▶ **TASK DESCRIPTION**
Every entry must be reproduced word for word.

▶ **RECORDS SUPPLIED**

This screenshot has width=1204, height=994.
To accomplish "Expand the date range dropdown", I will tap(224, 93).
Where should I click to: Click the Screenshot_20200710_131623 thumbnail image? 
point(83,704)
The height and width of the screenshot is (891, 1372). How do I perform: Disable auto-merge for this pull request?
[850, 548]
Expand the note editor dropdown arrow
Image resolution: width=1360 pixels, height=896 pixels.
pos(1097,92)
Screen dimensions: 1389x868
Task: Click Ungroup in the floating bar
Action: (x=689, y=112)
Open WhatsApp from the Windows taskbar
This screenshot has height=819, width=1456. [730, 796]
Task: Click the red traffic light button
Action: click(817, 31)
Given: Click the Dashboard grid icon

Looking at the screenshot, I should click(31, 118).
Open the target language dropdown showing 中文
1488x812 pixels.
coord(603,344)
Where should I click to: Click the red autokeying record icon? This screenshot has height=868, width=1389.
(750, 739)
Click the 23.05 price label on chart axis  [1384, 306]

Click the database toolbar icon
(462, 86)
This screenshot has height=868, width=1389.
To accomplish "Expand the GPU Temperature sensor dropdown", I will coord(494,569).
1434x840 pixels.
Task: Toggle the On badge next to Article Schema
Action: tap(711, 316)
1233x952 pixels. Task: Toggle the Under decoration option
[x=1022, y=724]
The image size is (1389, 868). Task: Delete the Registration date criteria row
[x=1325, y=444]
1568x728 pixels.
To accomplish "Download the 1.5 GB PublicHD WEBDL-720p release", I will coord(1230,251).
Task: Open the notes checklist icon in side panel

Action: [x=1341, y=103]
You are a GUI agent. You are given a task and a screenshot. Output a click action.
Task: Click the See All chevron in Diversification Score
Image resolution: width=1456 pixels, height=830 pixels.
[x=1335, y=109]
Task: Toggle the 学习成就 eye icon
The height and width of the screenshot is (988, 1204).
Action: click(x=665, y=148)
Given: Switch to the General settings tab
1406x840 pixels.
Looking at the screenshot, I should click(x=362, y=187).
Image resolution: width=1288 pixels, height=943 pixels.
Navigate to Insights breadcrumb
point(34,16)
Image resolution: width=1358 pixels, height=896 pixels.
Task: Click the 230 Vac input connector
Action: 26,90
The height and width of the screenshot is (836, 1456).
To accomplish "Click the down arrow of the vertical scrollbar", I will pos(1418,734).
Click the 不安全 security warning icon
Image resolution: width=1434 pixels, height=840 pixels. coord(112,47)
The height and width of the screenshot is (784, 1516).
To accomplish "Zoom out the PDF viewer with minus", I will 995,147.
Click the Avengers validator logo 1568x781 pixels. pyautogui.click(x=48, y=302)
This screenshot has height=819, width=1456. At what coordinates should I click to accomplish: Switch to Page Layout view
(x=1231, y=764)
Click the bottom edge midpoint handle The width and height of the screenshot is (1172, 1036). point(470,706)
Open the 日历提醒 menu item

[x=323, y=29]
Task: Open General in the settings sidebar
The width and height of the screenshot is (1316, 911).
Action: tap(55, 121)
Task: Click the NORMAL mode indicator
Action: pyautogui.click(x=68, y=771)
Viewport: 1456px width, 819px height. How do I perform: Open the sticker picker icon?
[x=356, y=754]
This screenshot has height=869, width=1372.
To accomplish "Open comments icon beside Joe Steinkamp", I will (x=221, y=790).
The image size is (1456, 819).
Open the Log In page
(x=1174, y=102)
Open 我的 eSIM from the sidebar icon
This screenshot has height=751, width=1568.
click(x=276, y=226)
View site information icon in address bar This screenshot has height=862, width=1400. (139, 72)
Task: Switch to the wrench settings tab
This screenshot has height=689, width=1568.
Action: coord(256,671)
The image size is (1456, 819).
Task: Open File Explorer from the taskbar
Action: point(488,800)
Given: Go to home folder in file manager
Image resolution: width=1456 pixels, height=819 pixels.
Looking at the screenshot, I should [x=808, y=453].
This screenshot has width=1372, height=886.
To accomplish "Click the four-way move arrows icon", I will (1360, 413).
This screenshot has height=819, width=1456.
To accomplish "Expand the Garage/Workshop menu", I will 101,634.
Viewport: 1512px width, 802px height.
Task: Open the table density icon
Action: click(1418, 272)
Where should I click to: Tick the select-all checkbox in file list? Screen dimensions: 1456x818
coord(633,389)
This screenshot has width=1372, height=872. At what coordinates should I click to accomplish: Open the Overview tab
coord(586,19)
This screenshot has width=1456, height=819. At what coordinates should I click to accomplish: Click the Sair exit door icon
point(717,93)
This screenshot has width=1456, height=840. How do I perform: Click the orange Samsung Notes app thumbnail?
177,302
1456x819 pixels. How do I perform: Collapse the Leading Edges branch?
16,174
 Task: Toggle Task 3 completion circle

▶ **TASK SOLUTION**
This screenshot has width=1204, height=994.
To accomplish "Expand the date range dropdown", I will tap(224, 93).
Where should I click to: Click the Screenshot_20200710_131623 thumbnail image? 
point(83,704)
The height and width of the screenshot is (891, 1372). How do I perform: Disable auto-merge for this pull request?
[850, 548]
Expand the note editor dropdown arrow
Image resolution: width=1360 pixels, height=896 pixels.
pos(1097,92)
Screen dimensions: 1389x868
Task: Click Ungroup in the floating bar
Action: (x=689, y=112)
Open WhatsApp from the Windows taskbar
This screenshot has height=819, width=1456. [730, 796]
Task: Click the red traffic light button
Action: click(817, 31)
Given: Click the Dashboard grid icon

Looking at the screenshot, I should click(31, 118).
Open the target language dropdown showing 中文
1488x812 pixels.
coord(603,344)
Where should I click to: Click the red autokeying record icon? This screenshot has height=868, width=1389.
(750, 739)
Click the 23.05 price label on chart axis  [1384, 306]

Click the database toolbar icon
(462, 86)
This screenshot has height=868, width=1389.
To accomplish "Expand the GPU Temperature sensor dropdown", I will coord(494,569).
1434x840 pixels.
Task: Toggle the On badge next to Article Schema
Action: tap(711, 316)
1233x952 pixels. Task: Toggle the Under decoration option
[x=1022, y=724]
The image size is (1389, 868). Task: Delete the Registration date criteria row
[x=1325, y=444]
1568x728 pixels.
To accomplish "Download the 1.5 GB PublicHD WEBDL-720p release", I will coord(1230,251).
Task: Open the notes checklist icon in side panel

Action: [x=1341, y=103]
You are a GUI agent. You are given a task and a screenshot. Output a click action.
Task: Click the See All chevron in Diversification Score
Image resolution: width=1456 pixels, height=830 pixels.
[x=1335, y=109]
Task: Toggle the 学习成就 eye icon
The height and width of the screenshot is (988, 1204).
Action: click(x=665, y=148)
Given: Switch to the General settings tab
1406x840 pixels.
Looking at the screenshot, I should click(x=362, y=187).
Image resolution: width=1288 pixels, height=943 pixels.
Navigate to Insights breadcrumb
point(34,16)
Image resolution: width=1358 pixels, height=896 pixels.
Task: Click the 230 Vac input connector
Action: 26,90
The height and width of the screenshot is (836, 1456).
To accomplish "Click the down arrow of the vertical scrollbar", I will pos(1418,734).
Click the 不安全 security warning icon
Image resolution: width=1434 pixels, height=840 pixels. coord(112,47)
The height and width of the screenshot is (784, 1516).
To accomplish "Zoom out the PDF viewer with minus", I will 995,147.
Click the Avengers validator logo 1568x781 pixels. pyautogui.click(x=48, y=302)
This screenshot has height=819, width=1456. At what coordinates should I click to accomplish: Switch to Page Layout view
(x=1231, y=764)
Click the bottom edge midpoint handle The width and height of the screenshot is (1172, 1036). point(470,706)
Open the 日历提醒 menu item

[x=323, y=29]
Task: Open General in the settings sidebar
The width and height of the screenshot is (1316, 911).
Action: tap(55, 121)
Task: Click the NORMAL mode indicator
Action: pyautogui.click(x=68, y=771)
Viewport: 1456px width, 819px height. How do I perform: Open the sticker picker icon?
[x=356, y=754]
This screenshot has height=869, width=1372.
To accomplish "Open comments icon beside Joe Steinkamp", I will (x=221, y=790).
The image size is (1456, 819).
Open the Log In page
(x=1174, y=102)
Open 我的 eSIM from the sidebar icon
This screenshot has height=751, width=1568.
click(x=276, y=226)
View site information icon in address bar This screenshot has height=862, width=1400. (139, 72)
Task: Switch to the wrench settings tab
This screenshot has height=689, width=1568.
Action: coord(256,671)
The image size is (1456, 819).
Task: Open File Explorer from the taskbar
Action: point(488,800)
Given: Go to home folder in file manager
Image resolution: width=1456 pixels, height=819 pixels.
Looking at the screenshot, I should [x=808, y=453].
This screenshot has width=1372, height=886.
To accomplish "Click the four-way move arrows icon", I will (1360, 413).
This screenshot has height=819, width=1456.
To accomplish "Expand the Garage/Workshop menu", I will 101,634.
Viewport: 1512px width, 802px height.
Task: Open the table density icon
Action: click(1418, 272)
Where should I click to: Tick the select-all checkbox in file list? Screen dimensions: 1456x818
coord(633,389)
This screenshot has width=1372, height=872. At what coordinates should I click to accomplish: Open the Overview tab
coord(586,19)
This screenshot has width=1456, height=819. At what coordinates should I click to accomplish: Click the Sair exit door icon
point(717,93)
This screenshot has width=1456, height=840. How do I perform: Click the orange Samsung Notes app thumbnail?
177,302
1456x819 pixels. How do I perform: Collapse the Leading Edges branch?
16,174
 Task: Toggle Task 3 completion circle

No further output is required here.